It can also be helpful to use graphs of predicted probabilities to understand the model. The ggplot2 package has been used for graphing. The variable HEATRANK is plotted against the Predicted Probabilities with 95% confidence intervals (CI). In this plot, the minimum y value is the lower CI while the maximum y values are given by the upper CI values.

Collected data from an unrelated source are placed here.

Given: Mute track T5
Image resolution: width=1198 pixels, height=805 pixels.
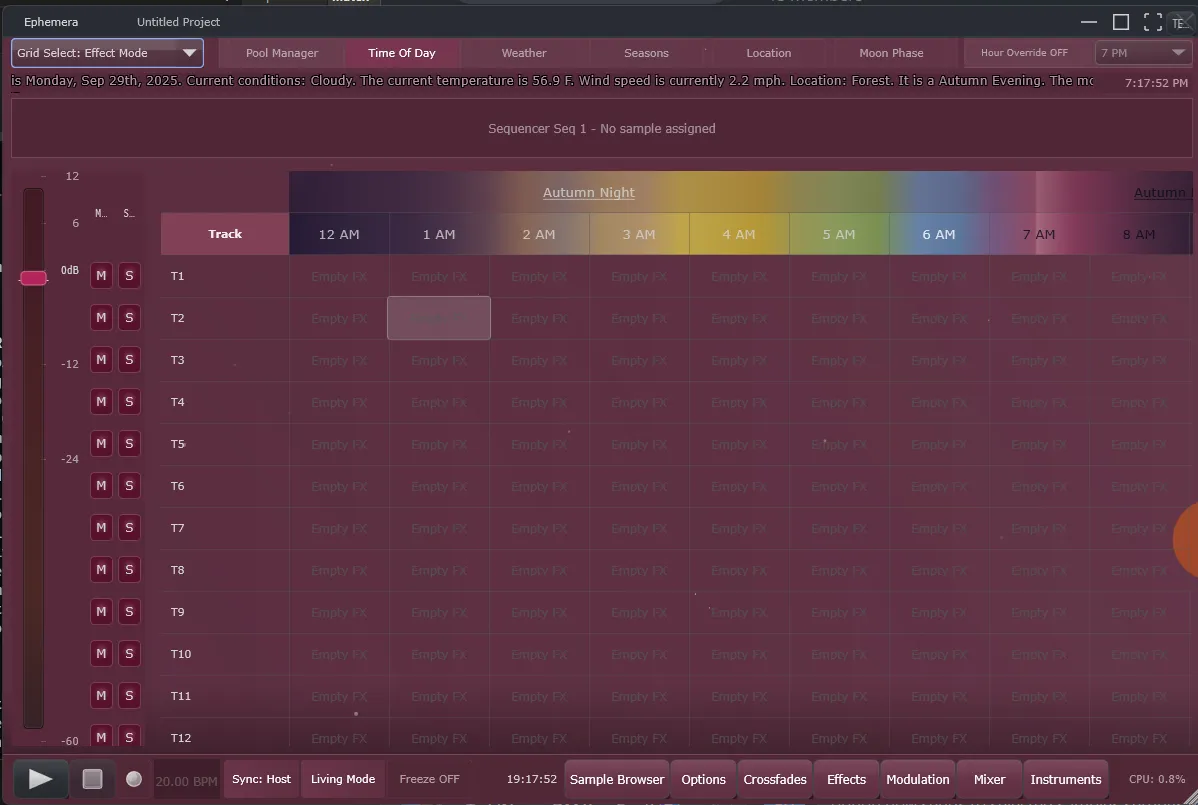Looking at the screenshot, I should coord(101,444).
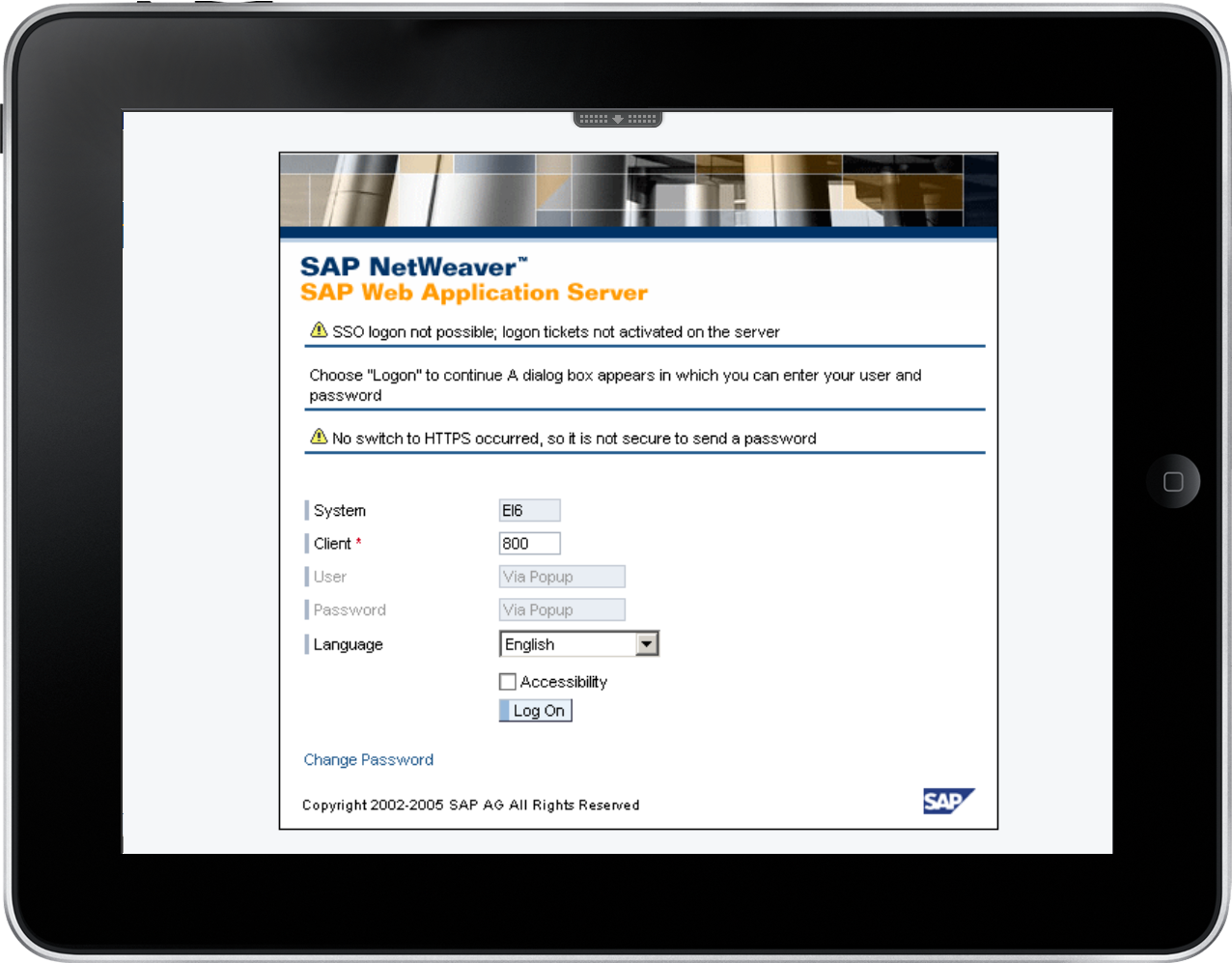This screenshot has height=963, width=1232.
Task: Click the SAP NetWeaver heading
Action: coord(413,267)
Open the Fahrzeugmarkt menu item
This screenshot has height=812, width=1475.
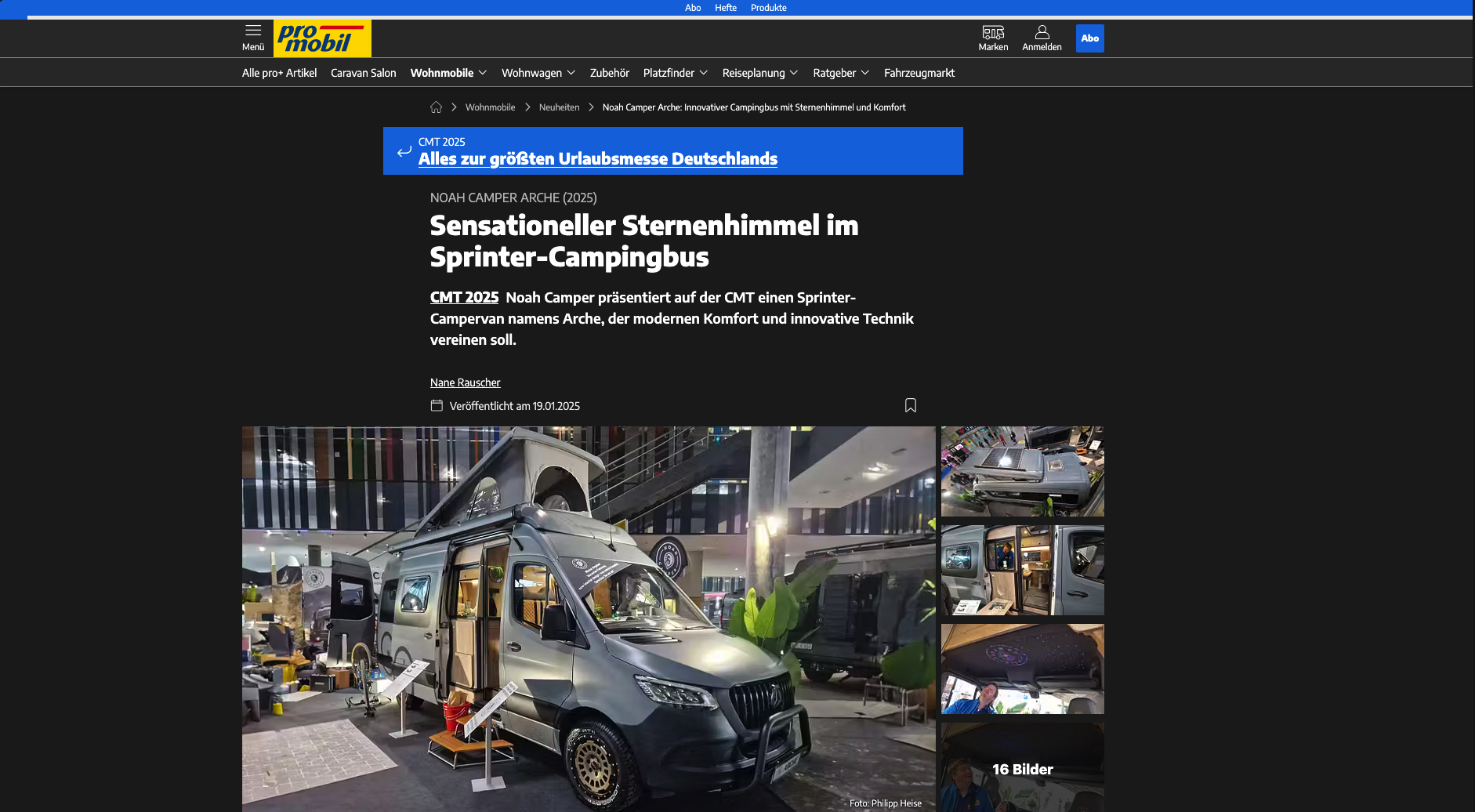(x=919, y=73)
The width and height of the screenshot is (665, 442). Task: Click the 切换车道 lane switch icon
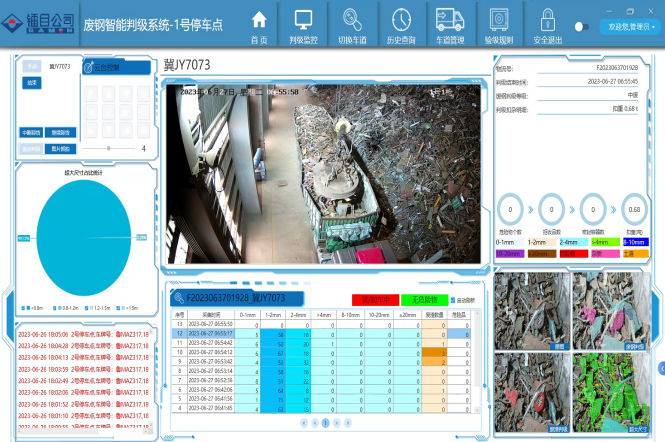coord(352,19)
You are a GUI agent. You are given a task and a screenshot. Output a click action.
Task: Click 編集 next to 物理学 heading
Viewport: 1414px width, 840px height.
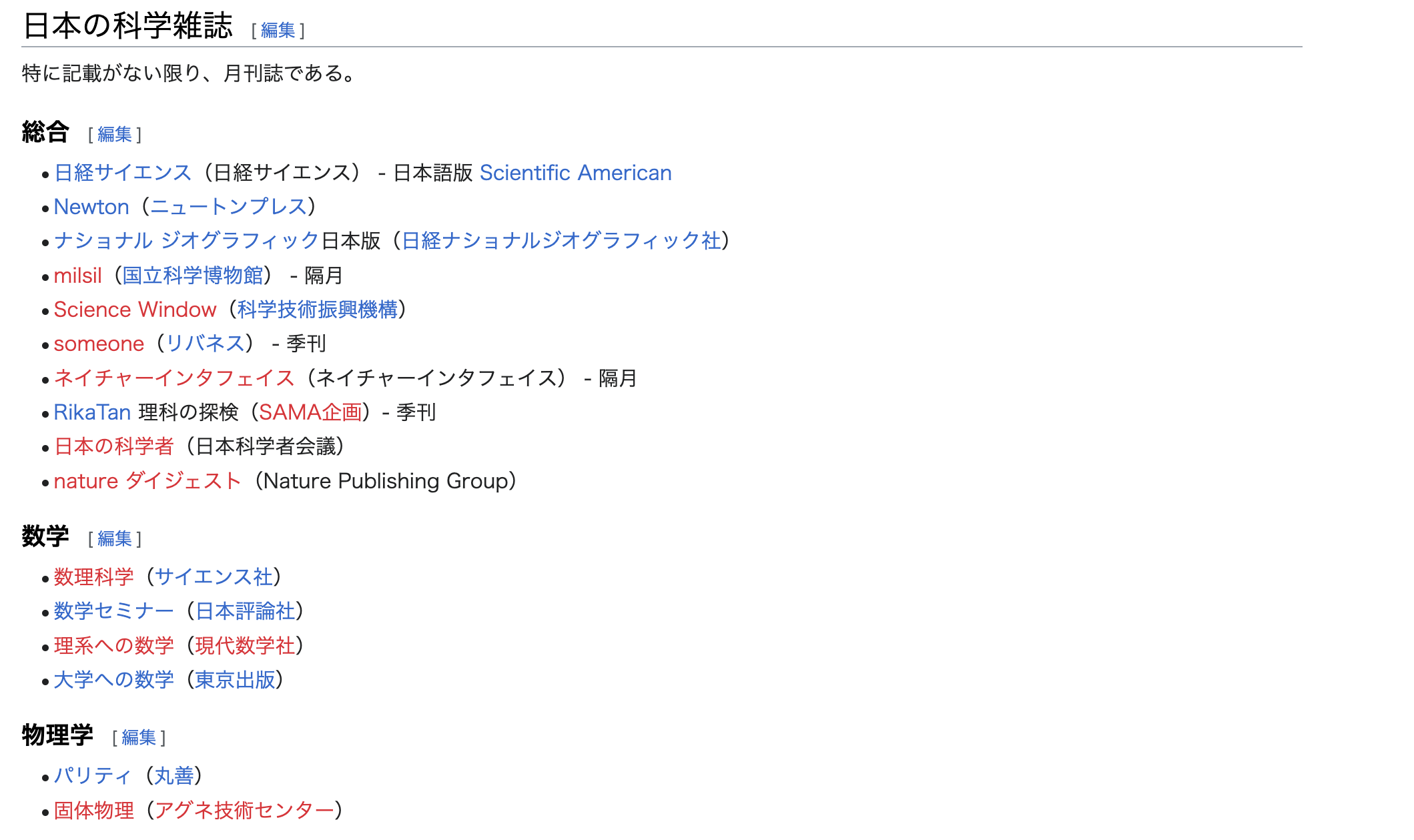139,738
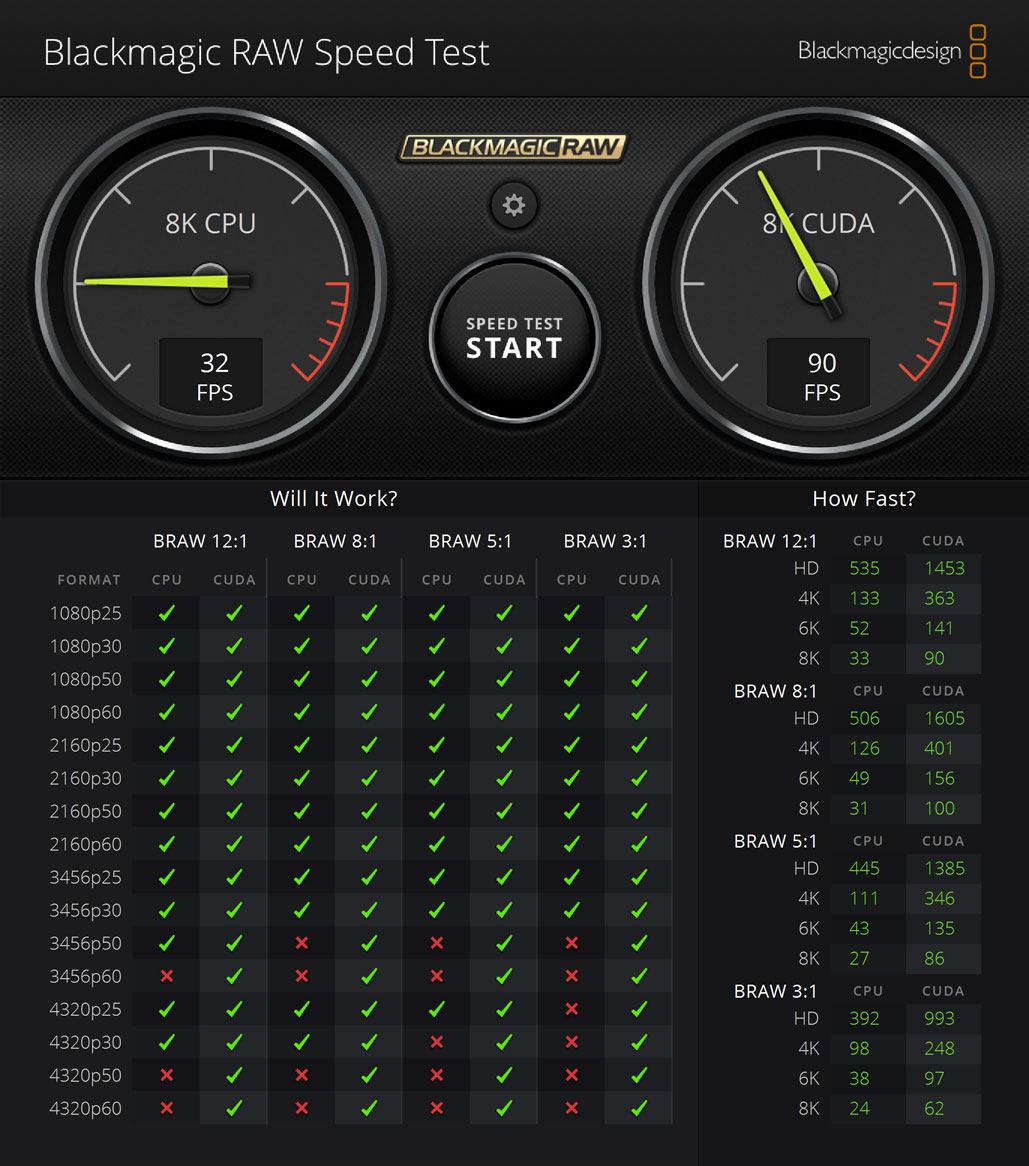
Task: Switch to the Will It Work panel
Action: coord(333,498)
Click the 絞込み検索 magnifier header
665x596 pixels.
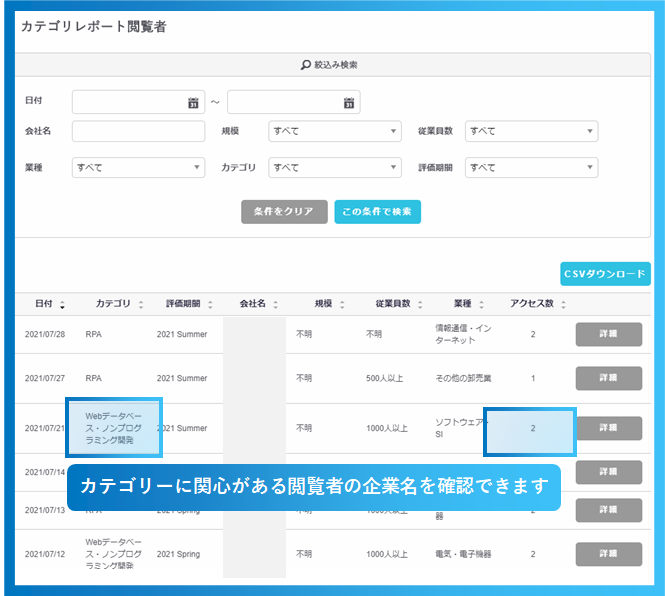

heatplot <- ggplot(newdata3, aes(x = HEATRANK, y = PredictedProb)) + geom_smooth(aes(ymin = LL,
   ymax = UL, line = HEATRANK), alpha = 0.3, size = 1.5) + theme(panel.background=element_rect(fill='lightblue')) +
        ggtitle("HEATRANK vs. Probability including Confidence intervals") +
        geom_line(aes(colour = HEATRANK), size = 1.5, )
print(heatplot)

It can be seen from the plot that there is a break point in efficacy at HEATRANK = 60. Below this value, the probabilities defining the criterian validity are very low. Above this value, the probabilities defining HEATRANK (mean on 4 major criteria) are high. These results can guide clinical practice in using this assessment.

Final results

0/1 HEAT PredictedProb

- 0/1 - 74 - 0.9183

- 0/1 - 80 - 0.8798

- 0/1 - 88 - 0.9693

Explanation for the final results

The table above shows that the ‘PredictedProbabilty’ for the HEATRANK mean for Disabled young participants has a predicted probability of 0.9183 out of 1.00. The ‘PredictedProbabilty’ for the HEATRANK mean for all young participants has a predicted probability of 0.8798 out of 1.00. Finally, the ‘PredictedProbabilty’ for the HEATRANK mean for typical young participants has a predicted probability of 0.9693 out of 1.00.